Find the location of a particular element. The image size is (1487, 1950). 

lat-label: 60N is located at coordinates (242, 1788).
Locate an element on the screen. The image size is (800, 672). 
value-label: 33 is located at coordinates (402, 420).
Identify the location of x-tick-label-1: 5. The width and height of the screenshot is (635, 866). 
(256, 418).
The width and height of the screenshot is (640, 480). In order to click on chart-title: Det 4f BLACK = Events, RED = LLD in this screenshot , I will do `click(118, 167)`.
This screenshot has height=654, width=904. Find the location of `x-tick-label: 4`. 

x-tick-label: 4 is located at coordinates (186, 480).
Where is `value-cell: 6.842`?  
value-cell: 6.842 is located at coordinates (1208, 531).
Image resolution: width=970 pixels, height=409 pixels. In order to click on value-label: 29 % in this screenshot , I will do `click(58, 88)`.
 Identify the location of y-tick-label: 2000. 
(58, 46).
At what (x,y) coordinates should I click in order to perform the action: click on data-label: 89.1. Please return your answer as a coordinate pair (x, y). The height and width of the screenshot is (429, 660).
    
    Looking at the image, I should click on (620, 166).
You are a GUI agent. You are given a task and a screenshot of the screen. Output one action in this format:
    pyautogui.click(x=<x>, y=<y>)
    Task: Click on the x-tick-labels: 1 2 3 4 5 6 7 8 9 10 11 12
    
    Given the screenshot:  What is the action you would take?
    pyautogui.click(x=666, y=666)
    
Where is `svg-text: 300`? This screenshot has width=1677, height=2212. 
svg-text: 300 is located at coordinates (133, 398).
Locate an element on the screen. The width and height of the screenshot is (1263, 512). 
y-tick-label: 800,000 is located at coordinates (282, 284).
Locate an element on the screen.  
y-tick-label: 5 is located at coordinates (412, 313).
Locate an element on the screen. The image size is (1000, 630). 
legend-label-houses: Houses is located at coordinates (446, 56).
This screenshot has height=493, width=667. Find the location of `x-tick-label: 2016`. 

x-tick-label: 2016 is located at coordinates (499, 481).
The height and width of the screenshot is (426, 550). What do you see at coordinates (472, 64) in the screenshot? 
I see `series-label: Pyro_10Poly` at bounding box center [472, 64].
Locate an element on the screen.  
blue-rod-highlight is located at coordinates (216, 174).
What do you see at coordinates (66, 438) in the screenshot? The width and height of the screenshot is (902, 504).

» **Work order**
Write out every one of the records above word for word, keeping each line as it stands.

» **Solution to the problem**
Find the location of a particular element. The image size is (1487, 1950). 

lat-label: 60N is located at coordinates (242, 1788).
Locate an element on the screen. The image size is (800, 672). 
value-label: 33 is located at coordinates (402, 420).
Identify the location of x-tick-label-1: 5. The width and height of the screenshot is (635, 866). 
(256, 418).
The width and height of the screenshot is (640, 480). In order to click on chart-title: Det 4f BLACK = Events, RED = LLD in this screenshot , I will do `click(118, 167)`.
This screenshot has height=654, width=904. Find the location of `x-tick-label: 4`. 

x-tick-label: 4 is located at coordinates (186, 480).
Where is `value-cell: 6.842`?  
value-cell: 6.842 is located at coordinates (1208, 531).
Image resolution: width=970 pixels, height=409 pixels. In order to click on value-label: 29 % in this screenshot , I will do `click(58, 88)`.
 Identify the location of y-tick-label: 2000. 
(58, 46).
At what (x,y) coordinates should I click in order to perform the action: click on data-label: 89.1. Please return your answer as a coordinate pair (x, y). The height and width of the screenshot is (429, 660).
    
    Looking at the image, I should click on (620, 166).
You are a GUI agent. You are given a task and a screenshot of the screen. Output one action in this format:
    pyautogui.click(x=<x>, y=<y>)
    Task: Click on the x-tick-labels: 1 2 3 4 5 6 7 8 9 10 11 12
    
    Given the screenshot:  What is the action you would take?
    pyautogui.click(x=666, y=666)
    
Where is `svg-text: 300`? This screenshot has width=1677, height=2212. 
svg-text: 300 is located at coordinates (133, 398).
Locate an element on the screen. The width and height of the screenshot is (1263, 512). 
y-tick-label: 800,000 is located at coordinates (282, 284).
Locate an element on the screen.  
y-tick-label: 5 is located at coordinates (412, 313).
Locate an element on the screen. The image size is (1000, 630). 
legend-label-houses: Houses is located at coordinates (446, 56).
This screenshot has height=493, width=667. Find the location of `x-tick-label: 2016`. 

x-tick-label: 2016 is located at coordinates (499, 481).
The height and width of the screenshot is (426, 550). What do you see at coordinates (472, 64) in the screenshot? 
I see `series-label: Pyro_10Poly` at bounding box center [472, 64].
Locate an element on the screen.  
blue-rod-highlight is located at coordinates (216, 174).
What do you see at coordinates (66, 438) in the screenshot? The width and height of the screenshot is (902, 504).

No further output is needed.